Klasik liberalizmin kurucu babalarından Mill’in faydacılığına Rawls da, Nozick de karşı çıktı. Ama Rawls işbirliği sistemiyle eşitlik ve adaletin dağıtımını savunarak; Nozick ise toplumsal fayda için bireysel hakkın feda edilemeyeceği gerekçesiyle.
Nozick, liberalizmi devlete emanet eden klasik liberalizmin karşısına anarşist kapitalizmi çıkardı. Liberalizmi topluma emanet eden dağıtımcı adaletin karşısına da atomize bireyciliği dikti.
İslamcıların 90’larda yaptığı modernizm ve birey eleştirileri devleti kutsayıp yüceltmelerindedi. Özgürlük, şeffaflık, serbest piyasa vs. desenleriyle dolu maskeleri yanılttı herkesi. Aslında otoriter ve totaliter işlere teşneydiler. Liberaller de Nozickçi değil Hayekçiydi. Neoliberal programı uygulamaya koydu diye Şili diktatörü Pinochet’nin ayağına gidip kutlayan liberal. Yerli ve milli liberallerin mevcut otoriter rejime bayılmalarında şaşılacak bir şey yok yani.
Nozick’in yirminci yüzyılda liberal düşünceye sıçrama yaşattığına kuşku yok.
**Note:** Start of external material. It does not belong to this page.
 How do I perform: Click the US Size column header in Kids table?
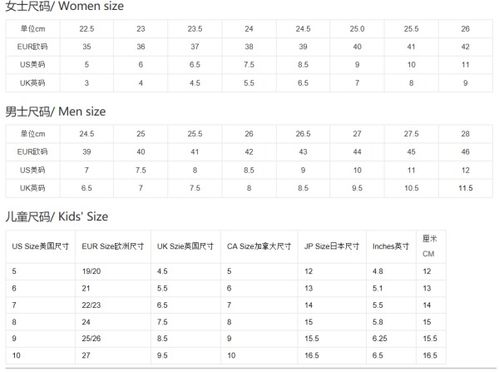point(40,247)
Devletin sınırlandırılması fikrinin en parlak teorisyeni olduğu iddiası da abartılı sayılmaz. Meşruiyetin temel kriterini insanların doğal hakları gören teoriye yaptığı güncelleme emsalsiz. Ayrıca devletin ve faaliyetlerinin meşruiyetinin kanıtlanmaya muhtaç olduğunu başarılı biçimde gösterdiği de aşikar.
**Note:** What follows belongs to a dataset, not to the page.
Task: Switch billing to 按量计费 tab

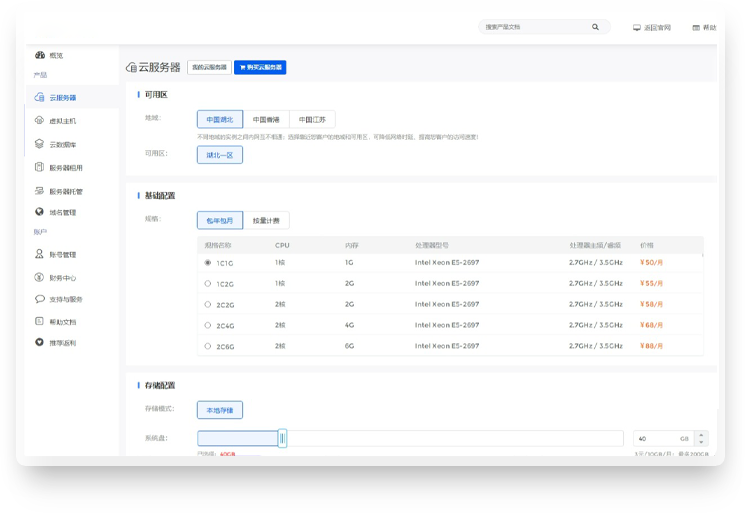Action: click(265, 220)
Ama unutmadan not edelim ki, Nozick, daha sonra kendi düşüncelerine sahip çıkmadı ve artık liberteryen olmadığını söyledi. (Beriş, 205; Borovalı’dan nakil). 1977 Ağustos’unda verdiği röportajda, liberterliğe isteksizce sürüklendiğini söyleyecekti. (Zlabinger). Yine, The Examined Life kitabında, vergilendirmeler konusundaki birkaç fikrini değiştirdiğini açıkladı. (Hendricks)
Nozick’le tanışalım
Nozick, Eşkenaz Yahudisi bir ailenin çocuğu olarak 1938’de Brooklyn’de doğdu. 2002’de 64 yaşında mide kanserinden vefat etti. Gençlik yıllarında Amerika Sosyalist Partisi’nin gençlik kollarına katıldı. 1960’da Endüstriyel Demokrasi Öğrenci Birliği’nin Columbia şubesini kurdu. Sonraları siyasi düşünceleri değişti. Radikal liberalizme yöneldi.
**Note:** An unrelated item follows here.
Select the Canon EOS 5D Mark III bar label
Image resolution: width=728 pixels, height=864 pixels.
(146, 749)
17 yıl sonra bir röportajda “Marks’a filozof olarak saygı duyuyor musunuz?” sorusuna “Pek değil. Hayır” cevabını verecekti. (Zlabinger). Vefatına kadar Harvard Üniversitesi’nde çalıştı.
Rawls’un Bir Adalet Teorisi (1971) kitabına cevap olarak yazdığı Anarşi, Devlet ve Teori (1974) kitabıyla ün kazandı. Kitap, Amerika’da felsefe ve din alanında Ulusal Kitap Ödülü aldı. Çalışması liberaller arasında da, karşıt cenahta da tartışmalara yol açtı.
Nozick’in sebep olduğu tartışmaları, kitabın mütercimi akademisyen Murat Borovalı, “akademi dünyasına liberteryen bombasını atıp kaçma” olarak niteliyor.
Kitabında çok güçlü bireysel haklar savunması yapmasına rağmen bu hakların felsefî temellendirmesine girmemekle eleştirildi. Bu, bir teorisyen için önemli kusurdu. Nitekim kendisi de kitabın önsözünde bu eksikliği şöyle itiraf ediyor: “Kitap, bireysel hakların ahlâkî temeli ile ilgili tam bir teori sunmamaktadır.” Nozick’i, bilerek bu kusuru işlemeye mecbur bırakan, işin zorluğu tabii ki. O zorluğu anlatarak mazur görülmeyi umdu.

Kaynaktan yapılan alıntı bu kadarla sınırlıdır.